Ouch, I felt that one. Where’s the tissue, the rum bottle and the gun so
I can shoot myself in the head in a drunken state?
This movie also managed to pull off
quite a hat trick on me. At its core, Simon is a heartless killer
but the film manipulated me in feeling lots of sympathy for him throughout. Paolo Rotondo’s
riveting turn as Simon had a lot to do with that as well, but so did Reynolds’
gripping visuals. A note on the directing: not only was Reynolds able
to evoke emotion through his aesthetic style, but he also managed to offer us
quite an arresting picture that went from slow, morbid build-ups to
flashier, quick cuts constantly.
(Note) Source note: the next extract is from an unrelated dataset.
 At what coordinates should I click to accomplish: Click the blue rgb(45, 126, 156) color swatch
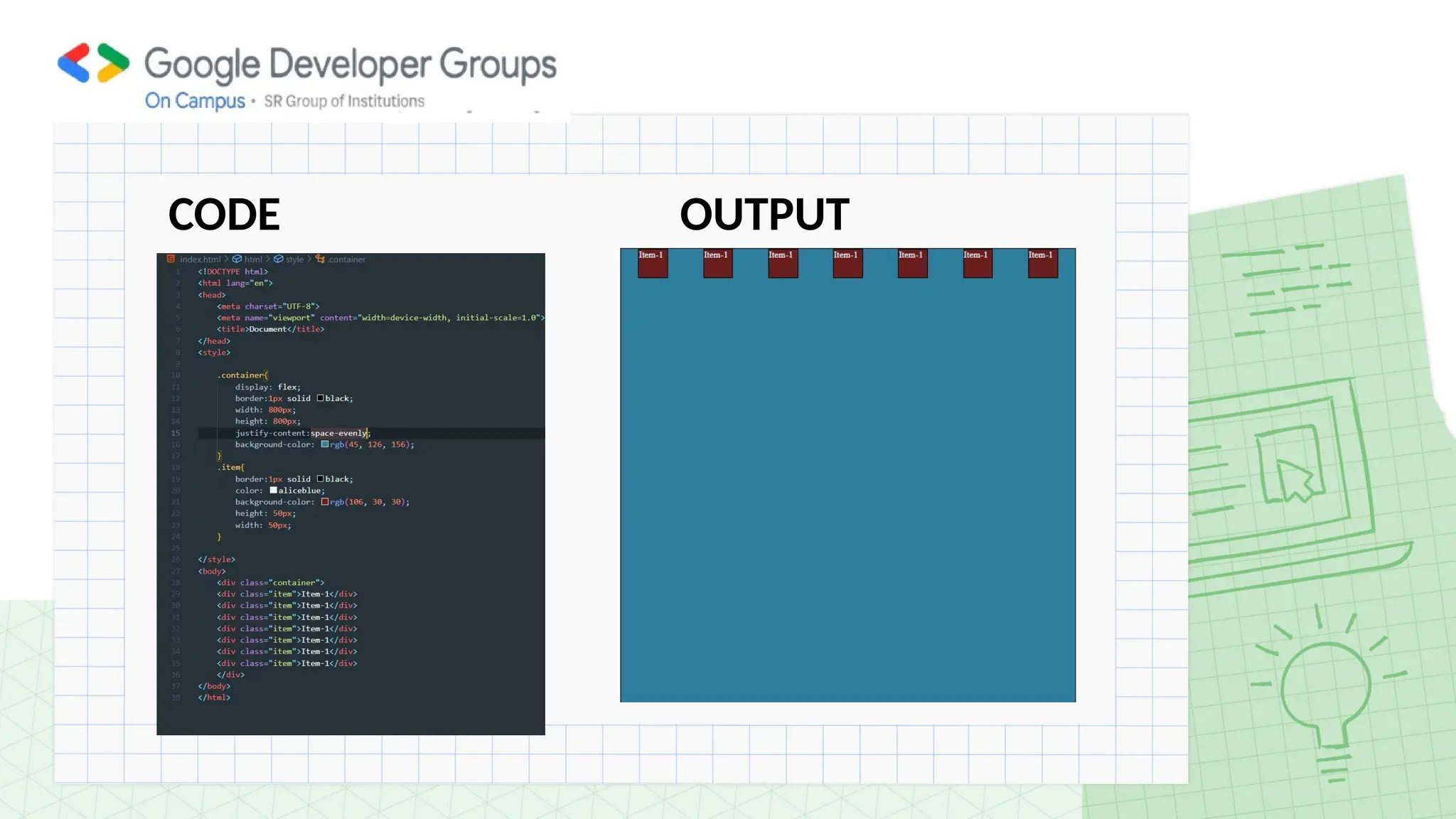click(325, 444)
The play in both extremes gave the
picture a mucho original feel.
Time is also a very prominent theme
here and I relished the way Reynolds handled it. The film jumps from
the present to the past in very creative ways, even incorporating both time periods together in one
frame at times. That made for
a very unique method of storytelling. The simplistic sets were also milked
for all of their worth, fully conveying the necessary dread-filled atmosphere
that this particular dark poem needed. I once heard that in a low budget film,
if you want to make a limited location look striking, paint all of the
walls white. Reynolds applies that and the whitish environment (with the
bluish tint) gave the sets the cold and eerie feel which they needed. Add
to that, a novel way of using the color red (all about that mom in the
doorway scene…brrrrr) and you get one hell of a morbidly beautiful
picture. I was flabbergasted.
Then you have the supernatural elements
which I’m still confused about. I’m still not sure if my uncertainty
about WHAT was really going down is due to the script being so good (and
it going over my head) or because it just wasn’t tight enough to give us a
concrete reason behind the apparitions. You decide on that one, but I’m
leaning towards the “it was that good” vibe. Either
way, the creepy ass cadaver appearances (cousins of the Cenobites
perhaps?) definitely gave me the heebie-jeebies.
Tag to all that, the
"is it a
dream or isn’t it" moments that Reynolds likes to play with (he always
had me going), the kooky doctor running the place that had me scratching
my head like a monkey, the two warped orderlies who added an extra layer of
menace to the film and the ambiguous ending that stopped me dead in my
tracks...and you get a bonafide horror classic. In
plain English, "The Ugly" is a must see!